- **Exercise text**:
****
Early Prediction of Anesthetic and Hemorrhage Control Requirements in Severely Injured Trauma Patients: A Systematic Review
Keywords:
Wounds and Injuries, Hemorrhage, Blood Transfusion, Artificial IntelligenceAbstract
Background: Severe trauma requires minutes-level decisions on airway control, hemodynamic support, transfusion, and definitive hemorrhage control. Artificial intelligence (AI) models are increasingly used in trauma prediction, but their role in anticipating anesthetic and hemorrhage-control requirements remains unclear.
Methods: PubMed was searched for human studies evaluating AI or machine-learning models for early prediction of transfusion, hemorrhage-control resuscitation, urgent hemorrhage intervention, traumatic coagulopathy, hemorrhagic shock, or related operative needs in severe trauma. Eligible studies were synthesized narratively without meta-analysis.
****
- **Available data**:
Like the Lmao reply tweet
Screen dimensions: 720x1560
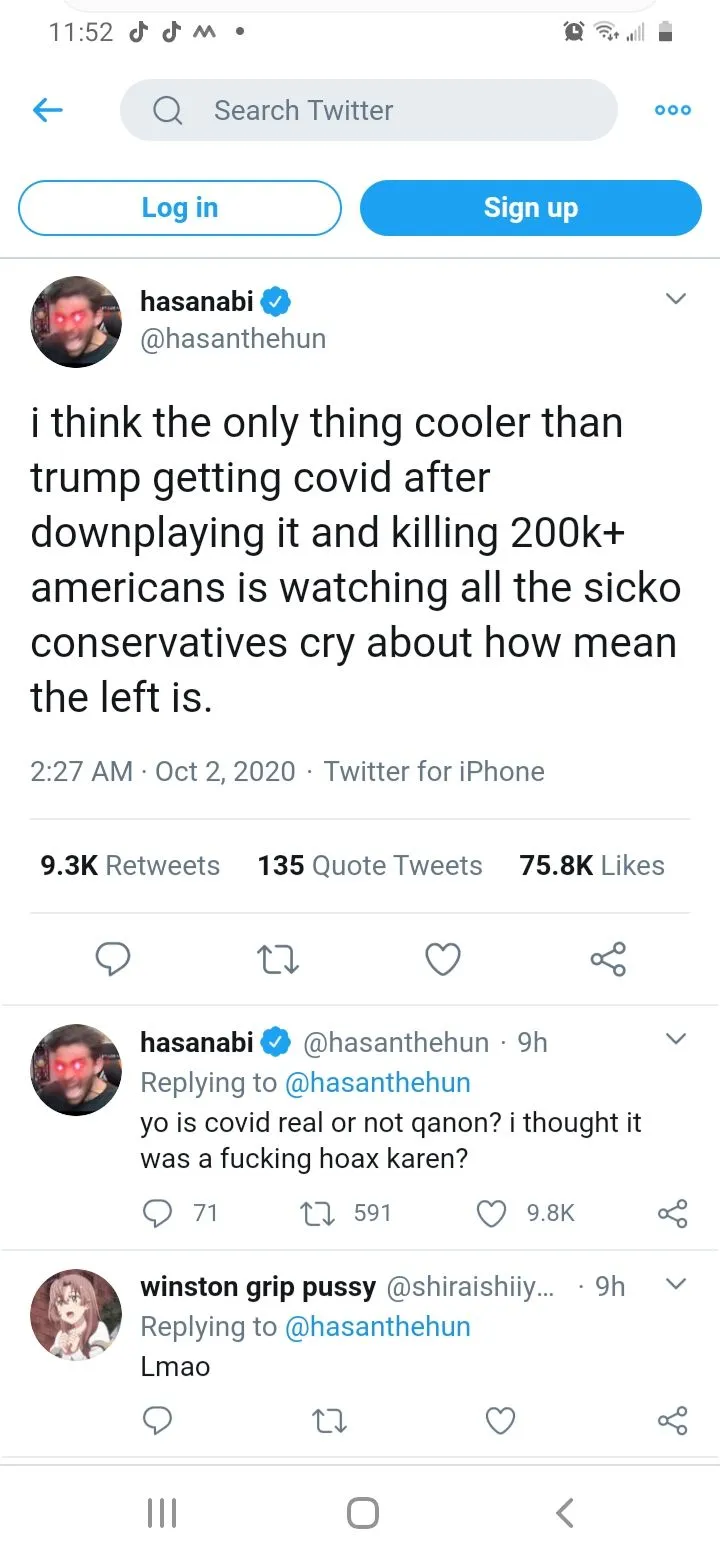click(x=500, y=1420)
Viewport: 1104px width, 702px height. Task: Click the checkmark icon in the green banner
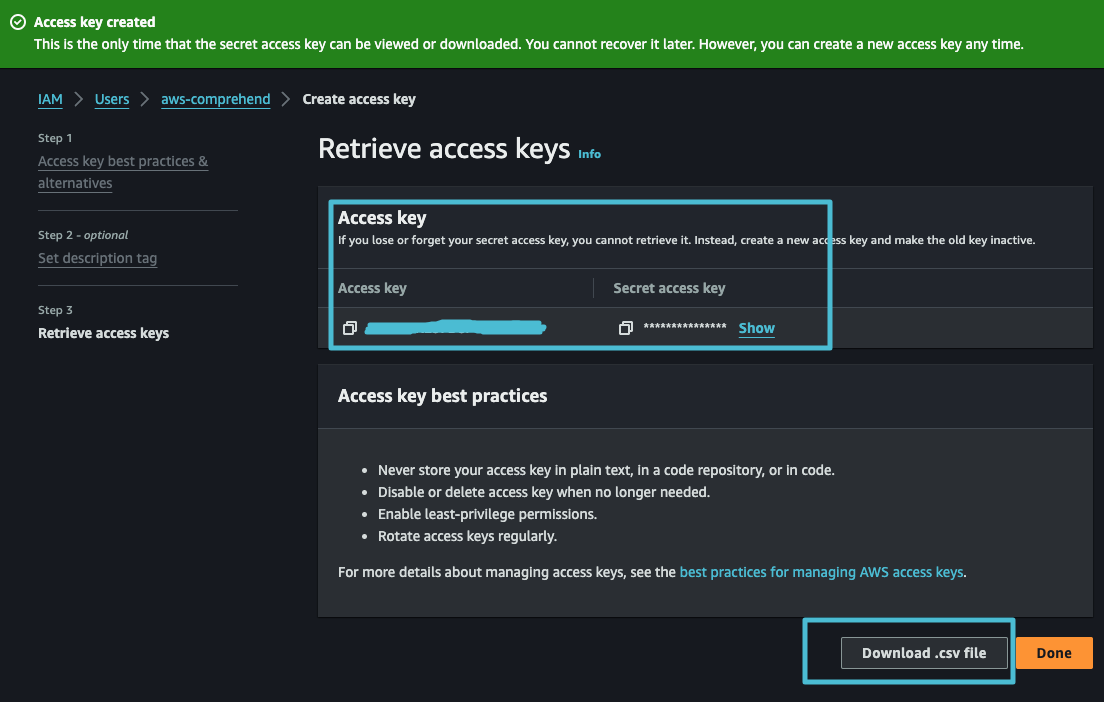click(x=17, y=21)
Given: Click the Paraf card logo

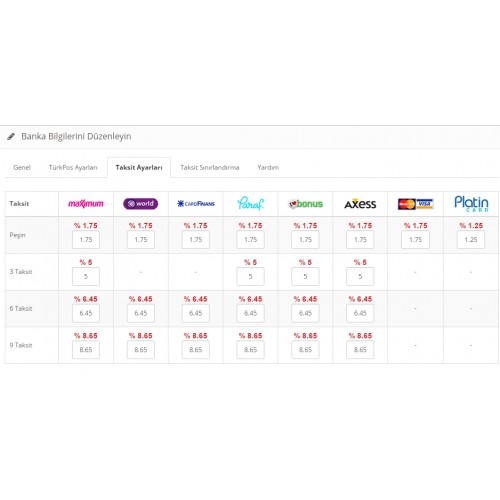Looking at the screenshot, I should click(x=250, y=203).
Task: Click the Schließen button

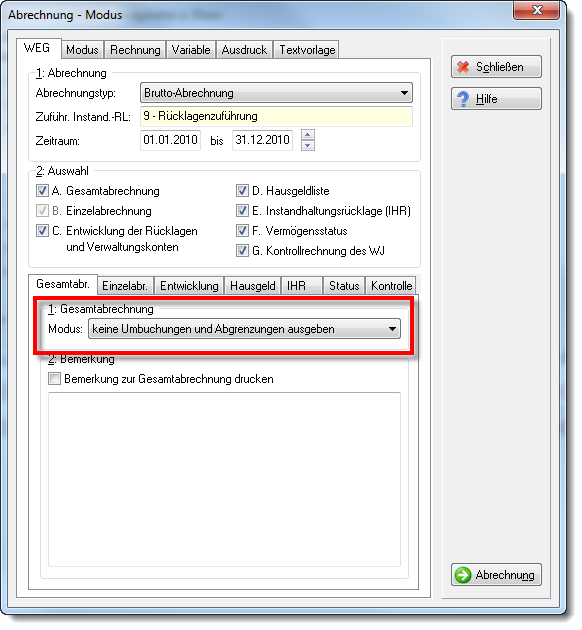Action: (496, 67)
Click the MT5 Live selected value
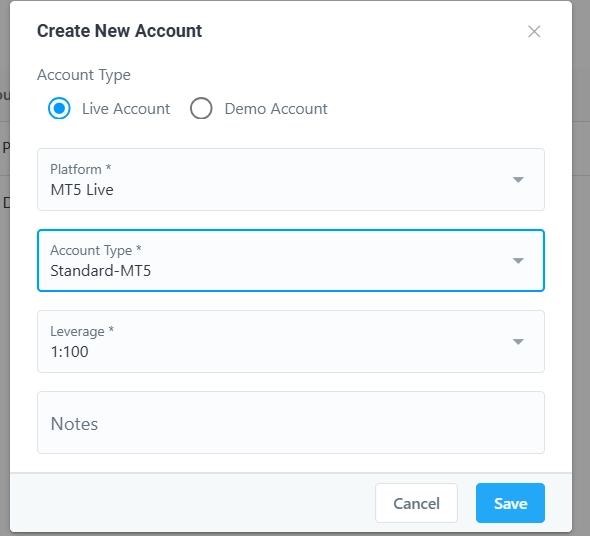Image resolution: width=590 pixels, height=536 pixels. [x=82, y=190]
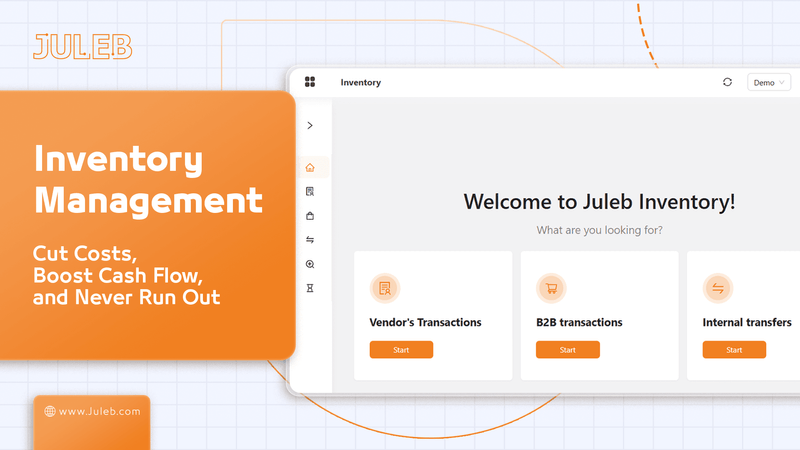Open the Demo dropdown
Screen dimensions: 800x450
[768, 83]
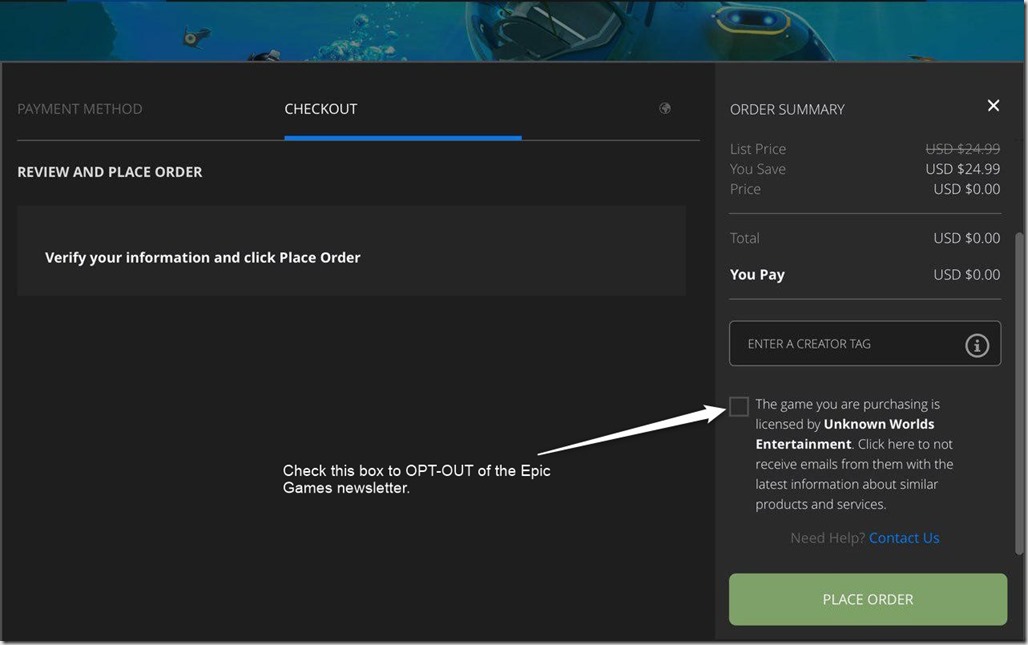Click the Verify your information message box
The width and height of the screenshot is (1028, 645).
(351, 251)
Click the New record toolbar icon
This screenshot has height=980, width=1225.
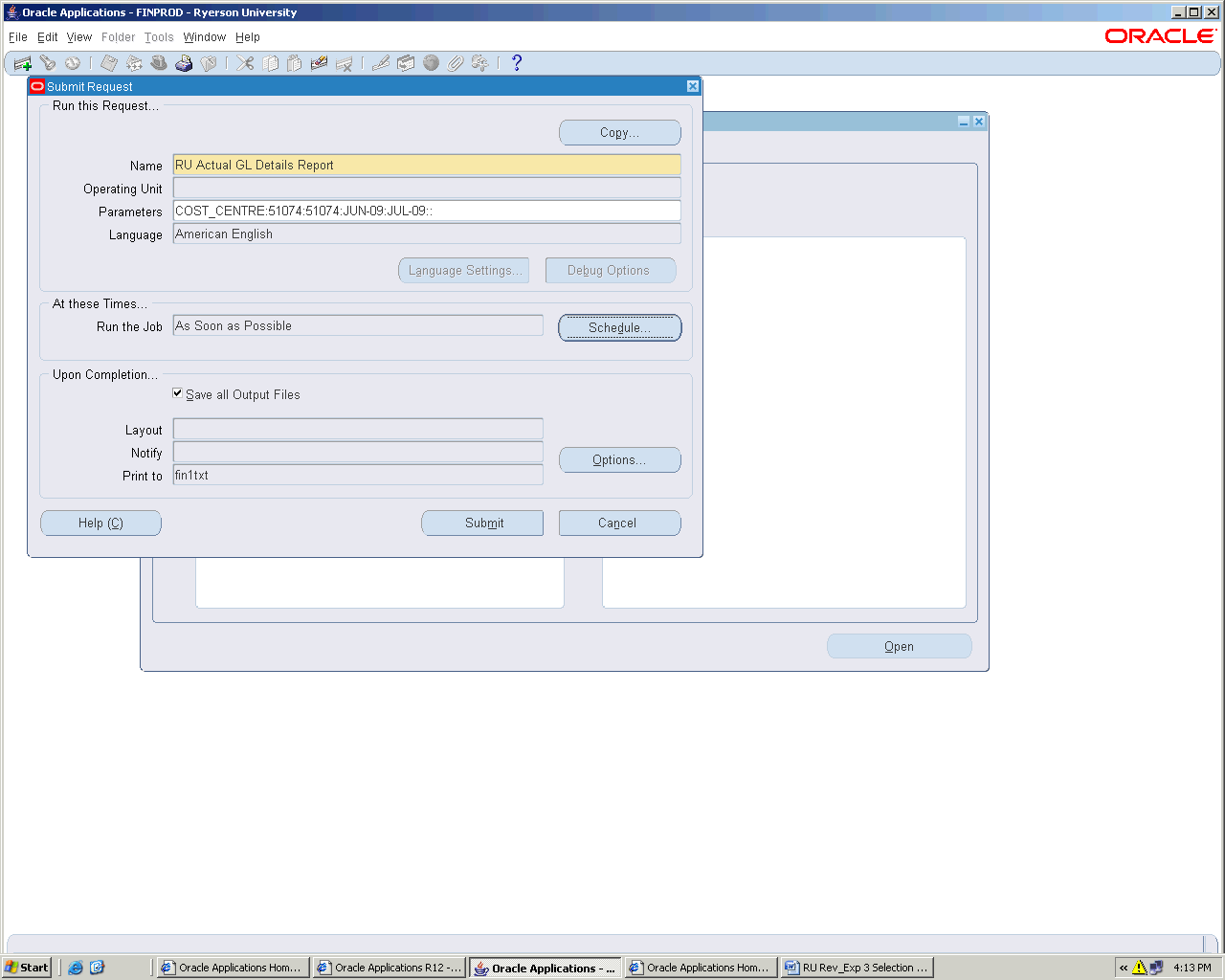[x=23, y=63]
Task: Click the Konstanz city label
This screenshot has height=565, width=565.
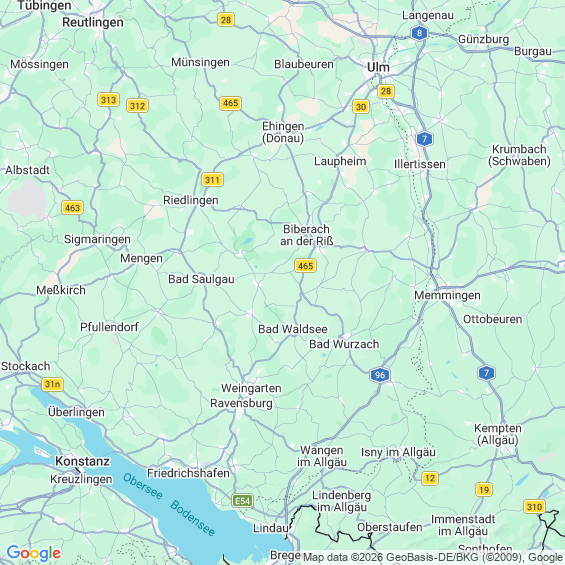Action: [x=82, y=461]
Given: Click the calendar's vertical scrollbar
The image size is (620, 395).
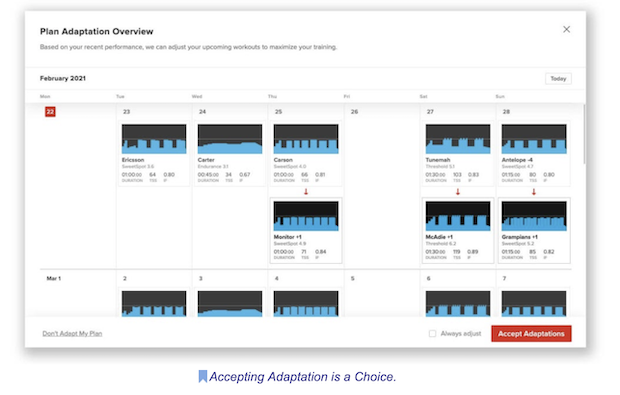Looking at the screenshot, I should [584, 134].
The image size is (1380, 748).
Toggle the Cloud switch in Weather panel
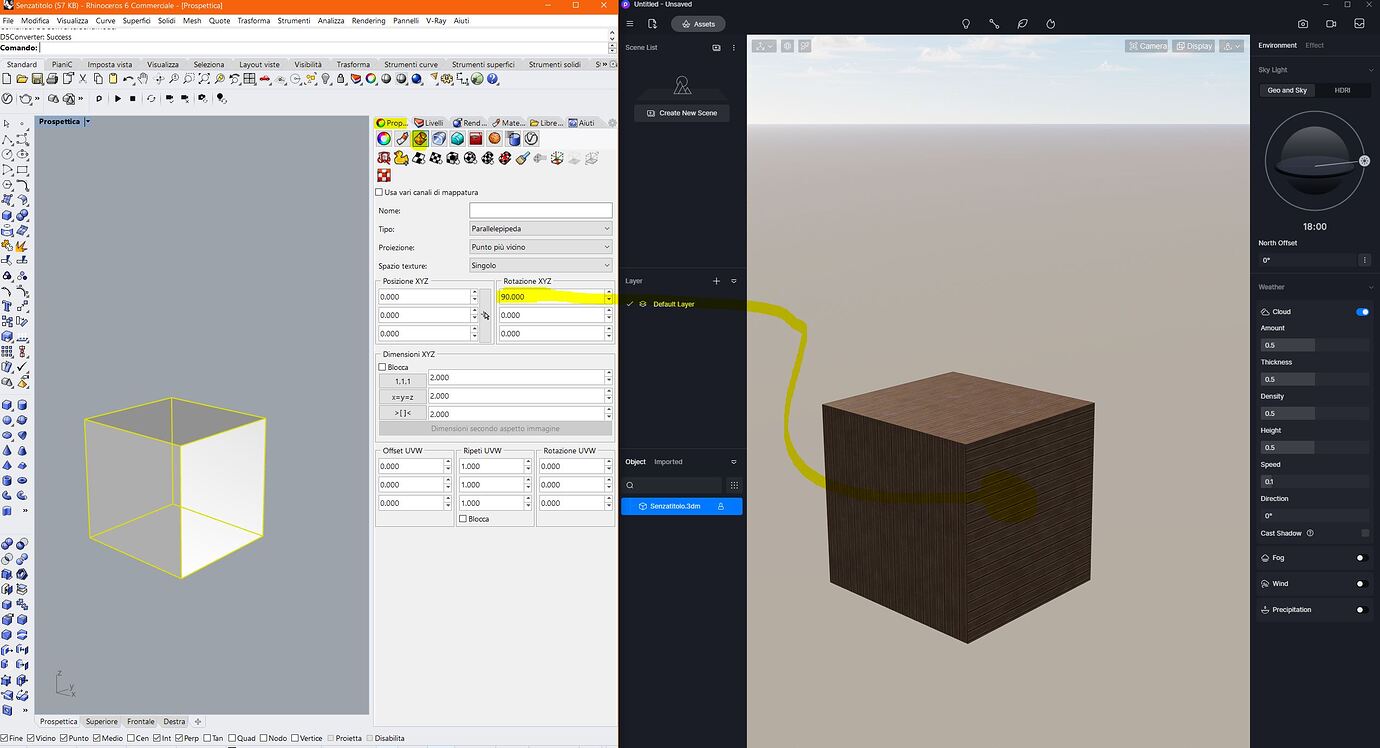1361,311
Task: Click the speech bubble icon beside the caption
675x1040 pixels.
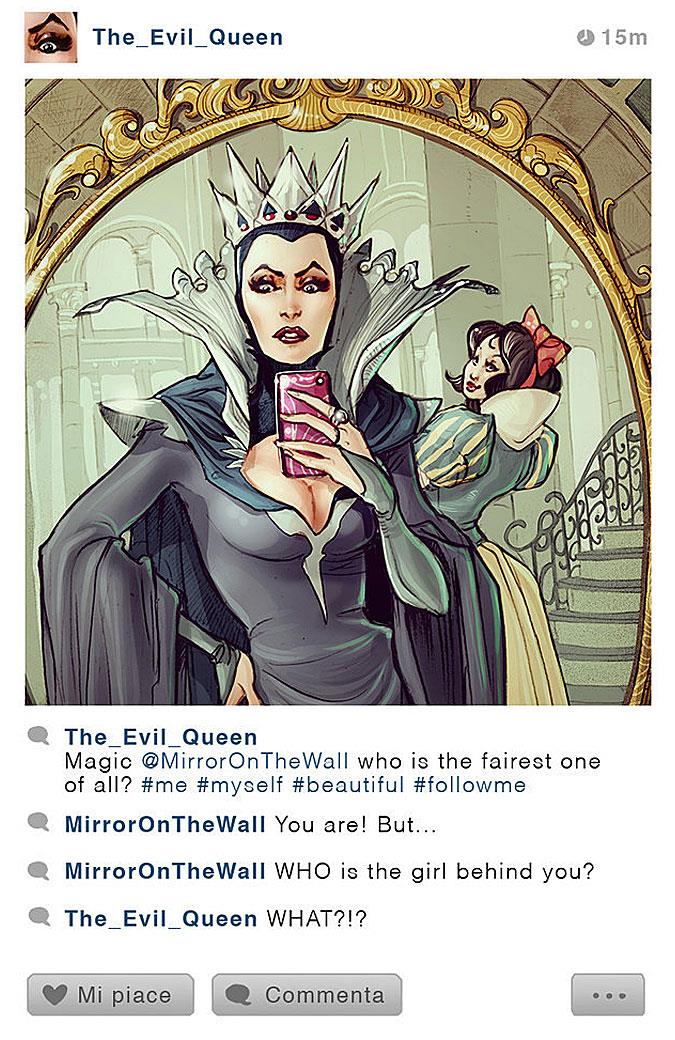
****
- **Activity list**:
**a.** Retype the part of the trauma review abstract starting at "Methods: PubMed was" and ending at "narratively without meta-analysis.".
**b.** Extend the trauma review abstract, picking up right after its final sentence.
The rows have no connection to the trauma review abstract.

- **Answers to each task**:
**a.**
Methods: PubMed was searched for human studies evaluating AI or machine-learning models for early prediction of transfusion, hemorrhage-control resuscitation, urgent hemorrhage intervention, traumatic coagulopathy, hemorrhagic shock, or related operative needs in severe trauma. Eligible studies were synthesized narratively without meta-analysis.

**b.**
Results: Eleven cohort studies met the inclusion criteria; 10 were retrospective and 1 was prospective multicenter, and no randomized clinical trials were identified. Study size ranged from 1,292 to 326,758 patients. The most mature evidence concerned blood product prediction, with model performance ranging from area under the receiver-operating characteristic curve (AUC) 0.81 to 0.95; a prehospital ensemble model achieved AUC 0.837 in both internal and external validation, and one emergency-department study reported mean AUC 0.83. For hemorrhage-control outcomes, one model achieved external-validation AUC 0.875, while combined clinician-plus-machine prediction reached sensitivity 83% (95% confidence interval [CI] 77-88%) and specificity 73% (95% CI 70-75%). Coagulopathy and hemorrhagic-shock models also performed strongly, with external AUC 0.91 and AUC 0.935-0.968, respectively.
Conclusions: AI showed meaningful promise for early prediction of transfusion need, hemorrhage-control escalation, traumatic coagulopathy, and hemorrhagic shock in severely injured trauma patients. However, the evidence remained heterogeneous and mostly retrospective, and direct prediction of anesthetic support requirements was sparse, supporting the need for prospective multicenter validation and explicit anesthesia-centered outcomes.